ページトップ

番組概要

1945年(昭和20年)8月9日 午前11時02分。
アメリカ軍は日本に対して2発目の原子爆弾を投下、当時の長崎市の市民24万人のうち、約15万人が死傷した。
原爆の投下目標は当初、福岡県北九州市(旧小倉市)の兵器工場だった。
しかし、前日の八幡空襲などが原因で、小倉上空からの視界が悪かったためアメリカ軍は目的地を長崎に変更したとされている。

戦後70年を迎えようとするいま、当時八幡製鉄所に勤めていた元従業員の男性による証言がにわかに注目されることになった。

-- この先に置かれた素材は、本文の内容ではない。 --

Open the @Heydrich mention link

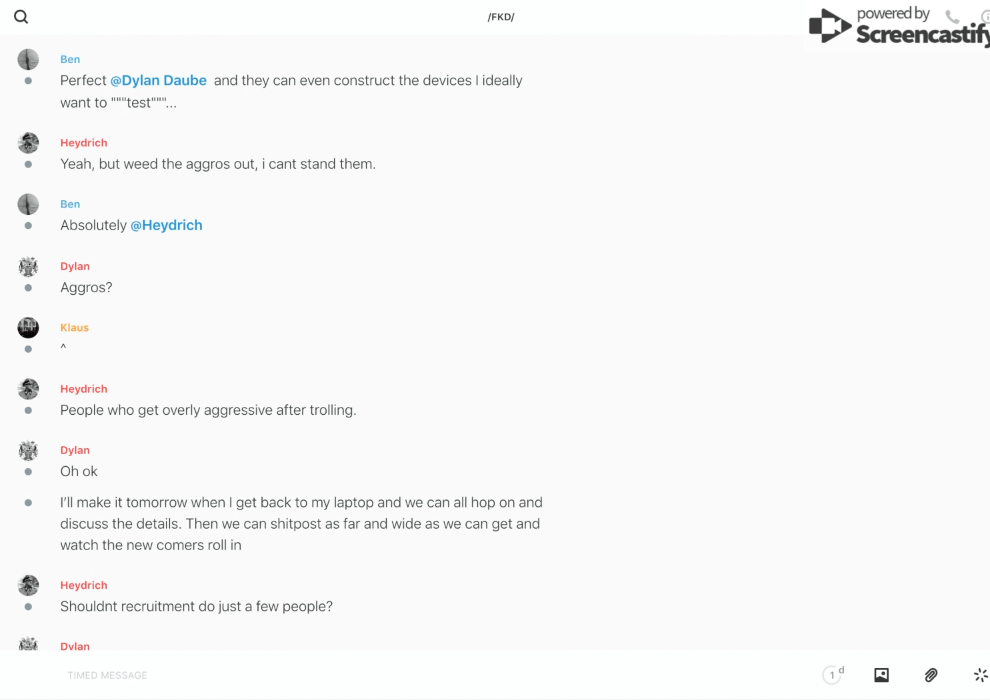click(166, 225)
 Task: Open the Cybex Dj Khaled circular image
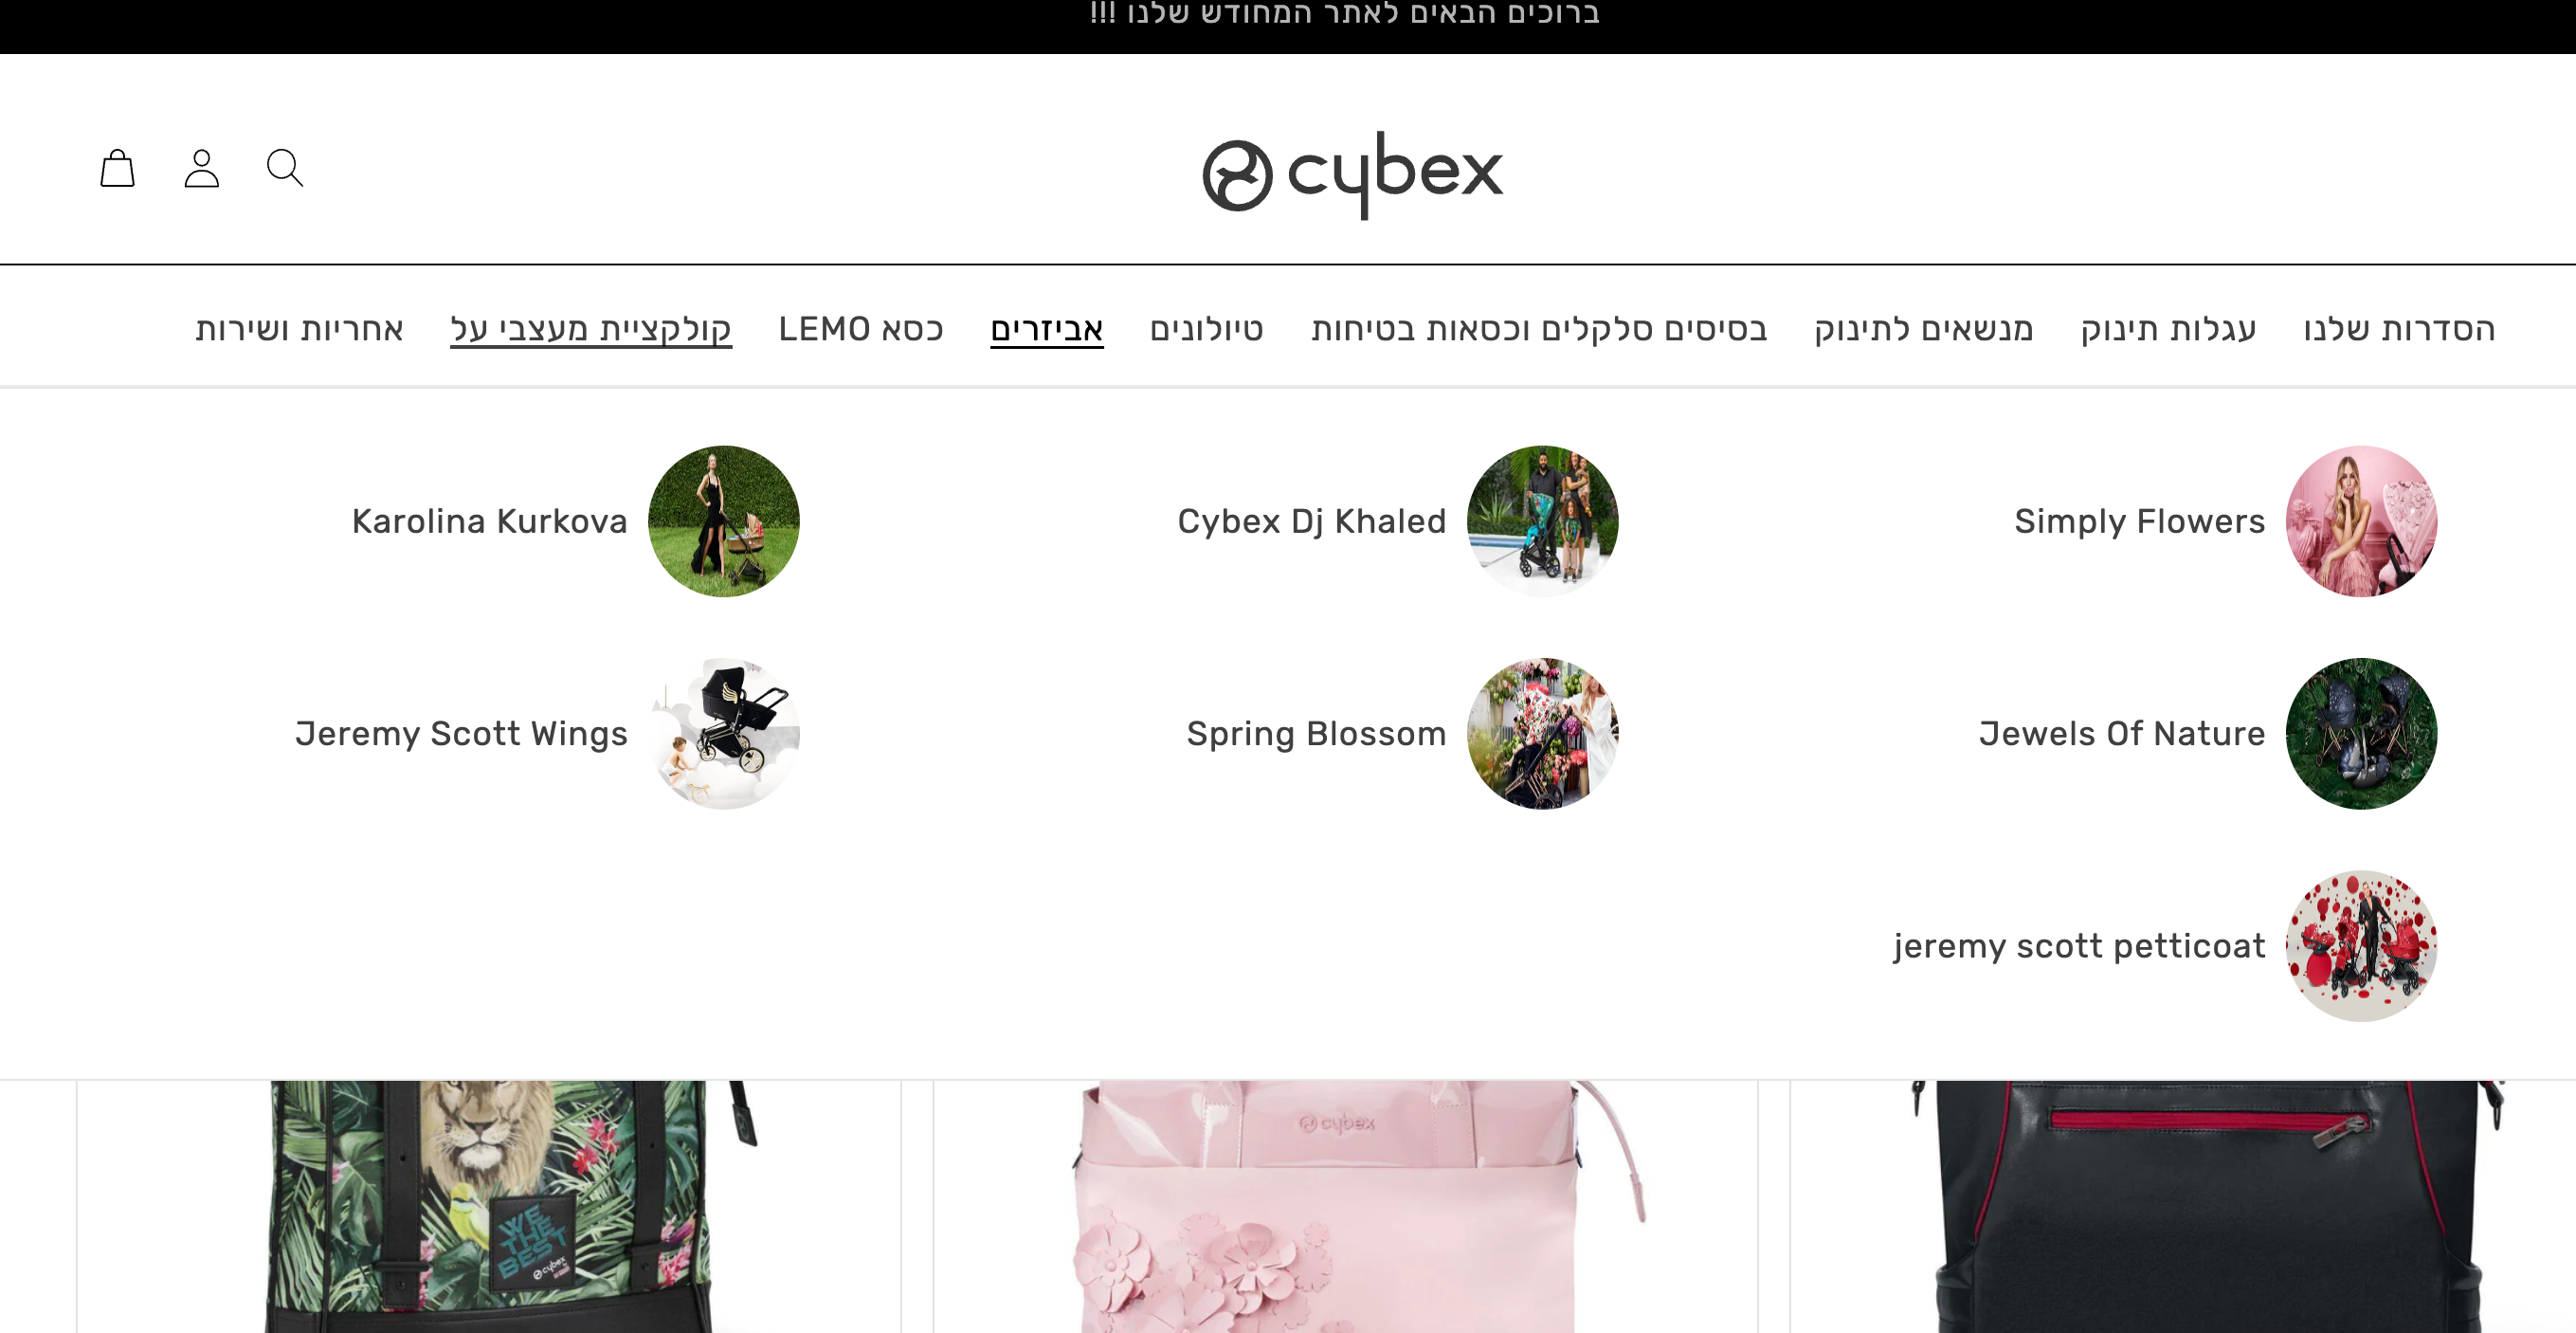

「8月9日朝、原爆投下を防ごうとコールタールを燃やして煙幕を張った」

当時、広島がアメリカ軍の新型爆弾によって壊滅状態になったことを知った男性は、次は八幡製鉄所が標的にされると感じていた。
そして8月9日の原爆投下当日、実際に爆撃機は小倉上空に飛来していた。
アメリカ軍の新型爆弾から工場を守るため、男性ら従業員は、製鉄所内に置かれていたドラム缶に薬品を入れて火をつけ、煙幕を張ったという。

煙幕の下で ~軍都の記憶~

すでに86歳になる男性は、これまで固く口を閉ざしていた。

「あの時の行動が長崎の人たちの多大な犠牲につながったのではないか-」

その「罪の意識」は、70年に渡って男性の心に暗い影を落とし続けている。

兵器工場を抱えた軍都・小倉、そして日本の工業の屋台骨を支えた鉄の街・八幡。原爆投下の「第一目標」とされた街の人々は、どのような思いを抱えてきたのか-「煙幕の下」の真実を探っていく。

煙幕の下で ~軍都の記憶~

ディレクター岸本貴博のコメント

煙幕の下で ~軍都の記憶~

戦争で真っ先に犠牲になるのは弱い立場の人々です。
かつて私が暮らしていた沖縄では民間人も巻き添えにした壮絶な地上戦が展開され県民の4人に1人が死亡しました。私も遺族の1人です。
「勇ましい軍人の話ではなく、弱くはかない市民の物語を伝えたい」
制作者として私の根底にあったものは、その想いだけです。

戦争が何をもたらすのか-
いま現在の問題に対してどのように向き合ったらよいのか-
視聴者の皆様に考えて頂くきっかけになれば幸いです。